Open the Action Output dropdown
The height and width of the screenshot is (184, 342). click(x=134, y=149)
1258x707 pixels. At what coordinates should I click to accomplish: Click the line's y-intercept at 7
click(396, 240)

========================================

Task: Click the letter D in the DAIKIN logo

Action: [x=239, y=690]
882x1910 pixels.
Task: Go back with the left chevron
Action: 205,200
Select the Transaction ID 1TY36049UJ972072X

========================================

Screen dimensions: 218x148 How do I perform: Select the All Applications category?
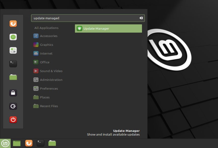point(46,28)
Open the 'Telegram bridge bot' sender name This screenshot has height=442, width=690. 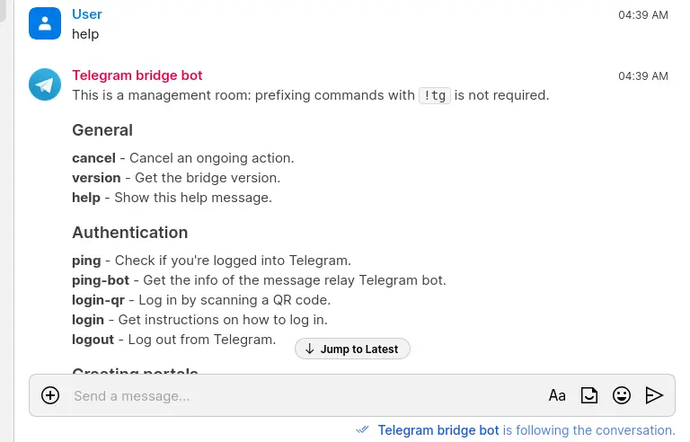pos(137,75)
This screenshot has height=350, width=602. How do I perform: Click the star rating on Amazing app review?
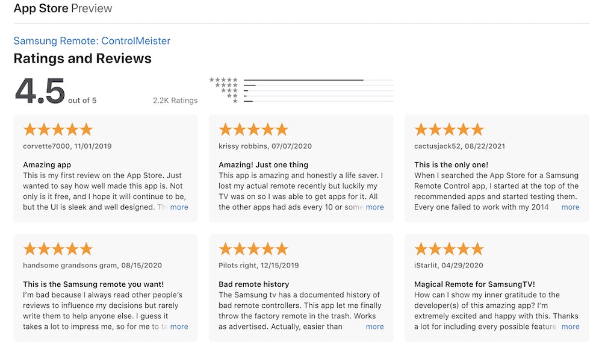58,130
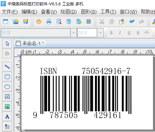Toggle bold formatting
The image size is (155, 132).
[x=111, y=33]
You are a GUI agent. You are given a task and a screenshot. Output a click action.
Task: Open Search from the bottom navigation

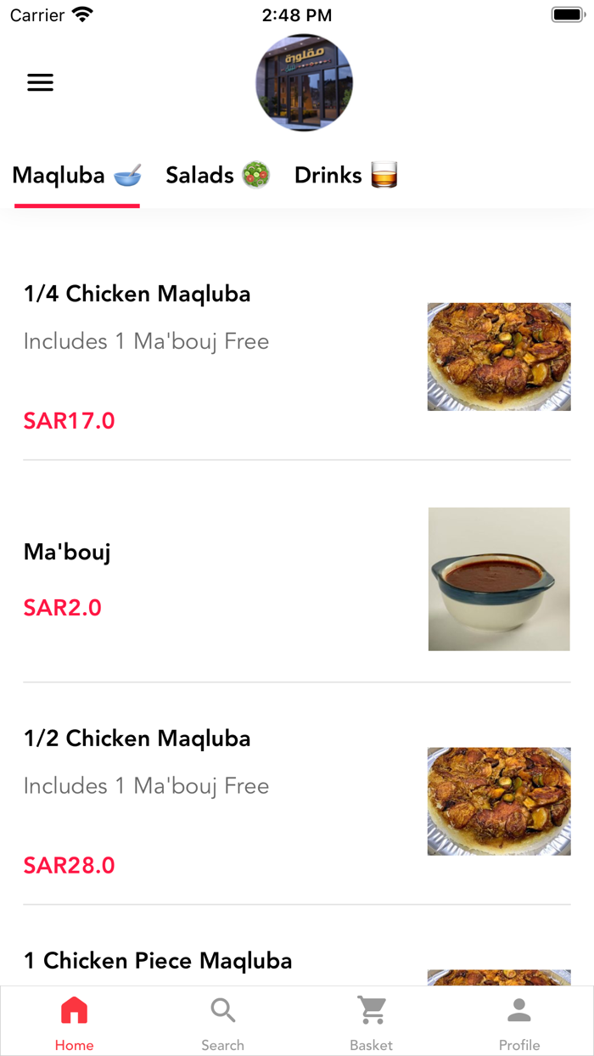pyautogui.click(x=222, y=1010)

========================================

PROBLEM REQUIREMENTS: Send back an exact copy of only the lines from the line with "Task: Click the letter D in the DAIKIN logo" up to and including the line with "Select the Transaction ID 1TY36049UJ972072X" in the data above.

PROBLEM SOLUTION:
Task: Click the letter D in the DAIKIN logo

Action: [x=239, y=690]
882x1910 pixels.
Task: Go back with the left chevron
Action: 205,200
Select the Transaction ID 1TY36049UJ972072X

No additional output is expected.